Originally posted by @Wayne Brooks :

@Sue KellyThe issues with signing a lease, say a month before move in with just a deposit, is that of they don't pay the first month rent, they have a lease and are a tenant and have the right to occupy it until you go thru the eviction process.

 Not at all.  The contract says the date they move in.  But, they sign it now.  This binds them to the move-in date.

In other words, you can have them sign a contract today that says the move-in date is August 1st.  The contract says you have collected the security deposit.  And you both sign it with today's date next to the signature.  My contracts said that they could pay rent on move-in day and they must do so before they would receive the keys.

You now have a contract that binds you both to a lease that has a move-in date of August 1st.

Easy peasy.

In my opinion, you need to make it very clear to her who owns the property. You definitely want to be respectful in the matter and apologize for giving her the impression that she had it, but the prospective tenant needs to know from day 1 that you are the boss and you will be the one selecting the tenant, which may or may not be this lady. Start the tenant training before she is your tenant.

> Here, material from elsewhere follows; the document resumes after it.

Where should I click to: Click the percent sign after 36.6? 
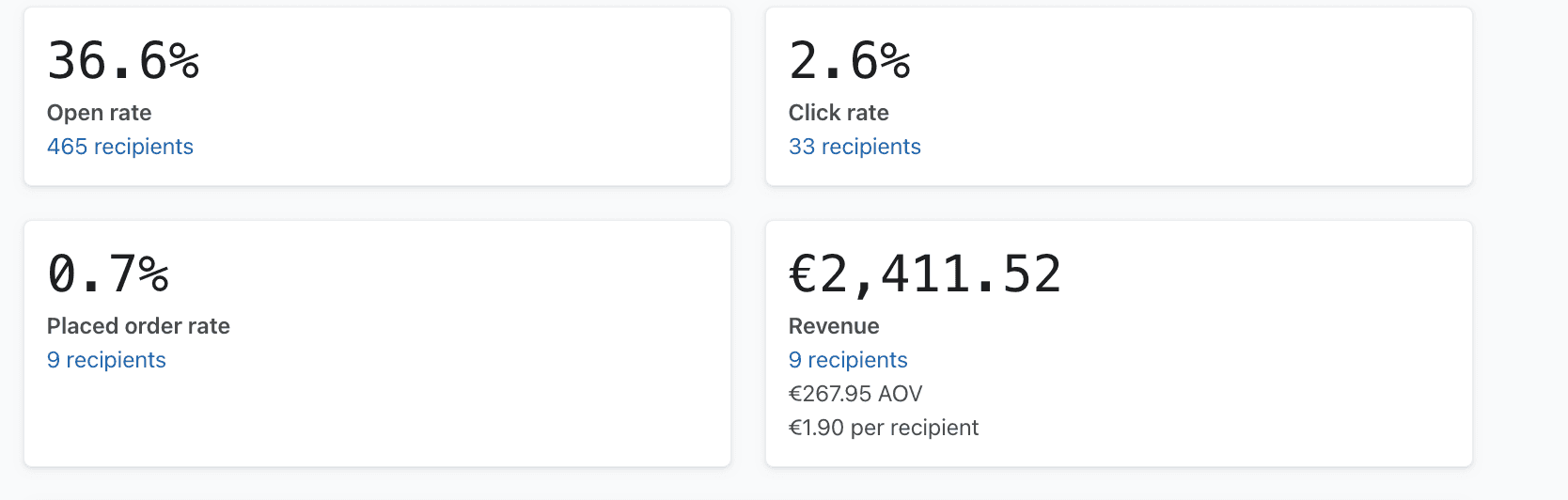184,61
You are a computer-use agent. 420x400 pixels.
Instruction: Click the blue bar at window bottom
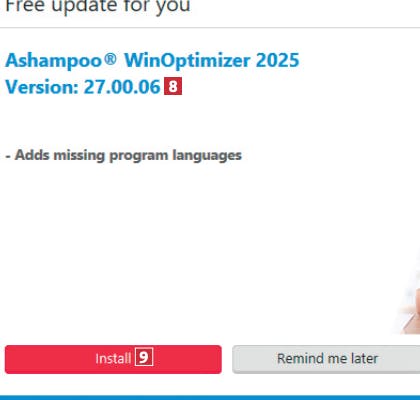[x=210, y=398]
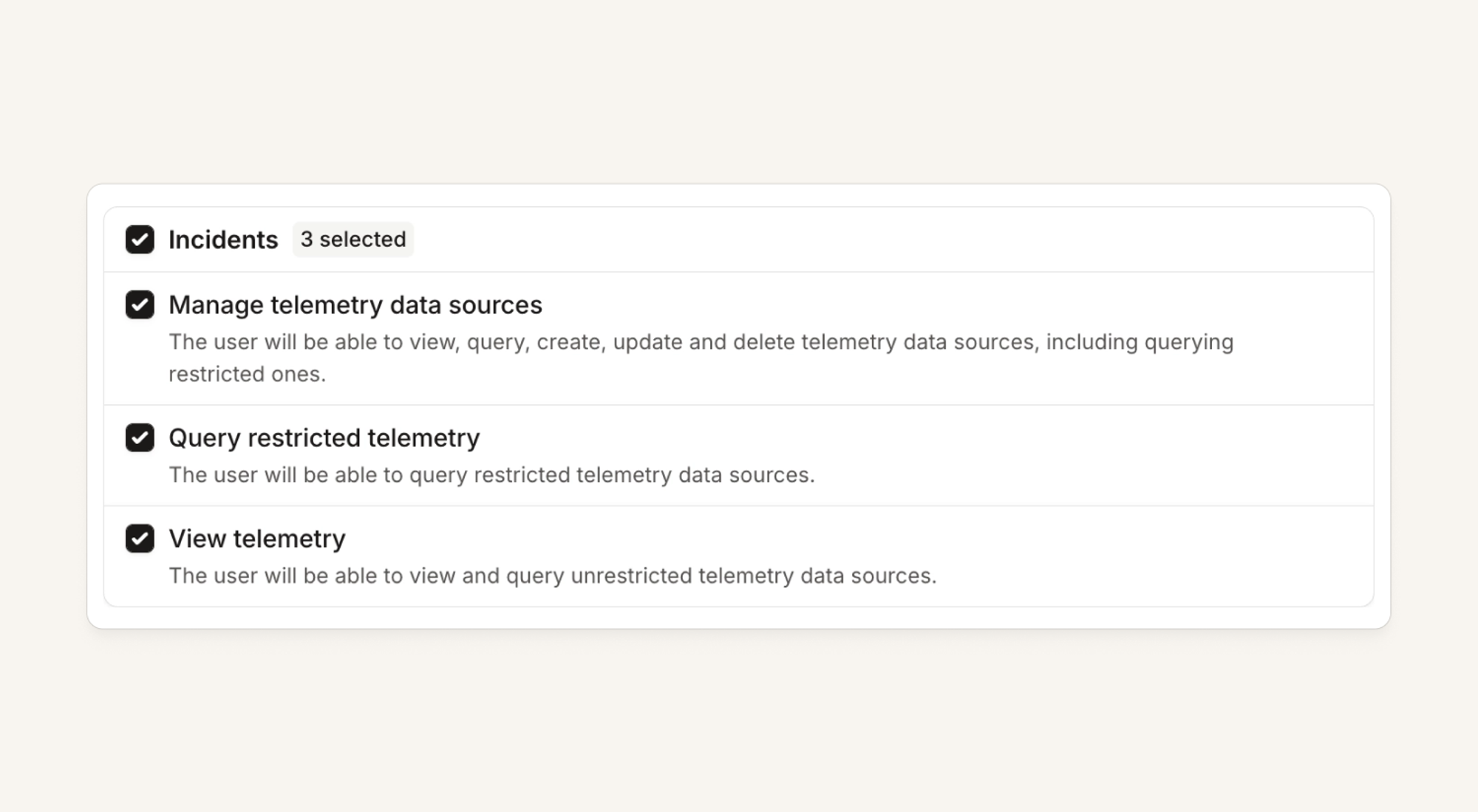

So @Sue K. is in Florida. And every other poster is from another state. How does that help her with her state specific landlord/tenant law?

Originally posted by @Rob Beland :

So @Sue Kelly you are in California and @Wayne Brooks is in Florida. And every other poster is from another state. How does that help her with her state specific landlord/tenant law?

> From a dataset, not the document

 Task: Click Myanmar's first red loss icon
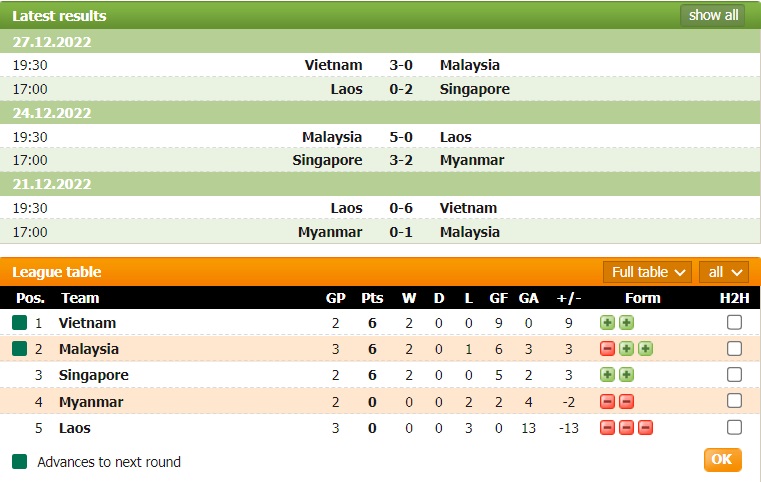[x=607, y=402]
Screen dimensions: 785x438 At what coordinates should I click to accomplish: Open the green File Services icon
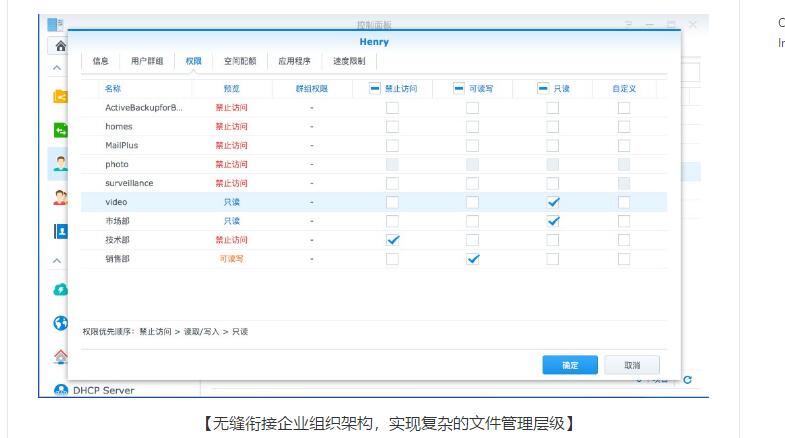click(x=60, y=129)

 It's basic contract law.  I think you need to chill on the state law monitoring LOL.  You can write a contract anywhere that says it will start in two months.

I find this post funny. I would just let the tenant (you haven't met yet) know that you haven't and won't make a decision until after a certain date. If you think she is being a pain in the neck now... Wait... Just wait... until she moves in....

I would tell her that you will let her know when a decision is made. And then once you find a great tenant that you properly screen, give her the courtesy of letting her know about the awesome tenant you found that unfortunately beat her out. 

The solution is to take a holding fee that converts to a deposit on a specific performance. You don't want to take a deposit you sign the holding agreement because the assumption is that the tenant will get that amount back if it is a deposit. By taking a fee there is no assumption they will get it back unless they perform by paying first month's rent on time. You can also put in that agreement that the contract is void (and they get their money back) if you are not able to deliver within 10 days of the move in date. This helps if the tenants leaving are a few days late. 

@Sue K.

Originally posted by @Mark B. :

The solution is to take a holding fee that converts to a deposit on a specific performance. You don't want to take a deposit you sign the holding agreement because the assumption is that the tenant will get that amount back if it is a deposit. By taking a fee there is no assumption they will get it back unless they perform by paying first month's rent on time. You can also put in that agreement that the contract is void (and they get their money back) if you are not able to deliver within 10 days of the move in date. This helps if the tenants leaving are a few days late. 

@Sue Kelly

@Wayne Brooks

 Sorry, Mark. Not in California, anyway.  You can't keep their money, no matter what you call it, unless you can show that by not moving in, they cost you that much money in actual out-of-pocket damages.  Because in CA there is a duty to mitigate damages.

In my very bossy opinion :-)

@Sue K.

As good as the market is here it probably won't be turned around in a day, so at least some of it will be retained if that is true. You have to keep in mind that they have received something of value for that fee - I'm not going to rent it to someone else, even if I get a better offer. That offer could be in the form of  a higher rate, more qualified tenant, or some other better term.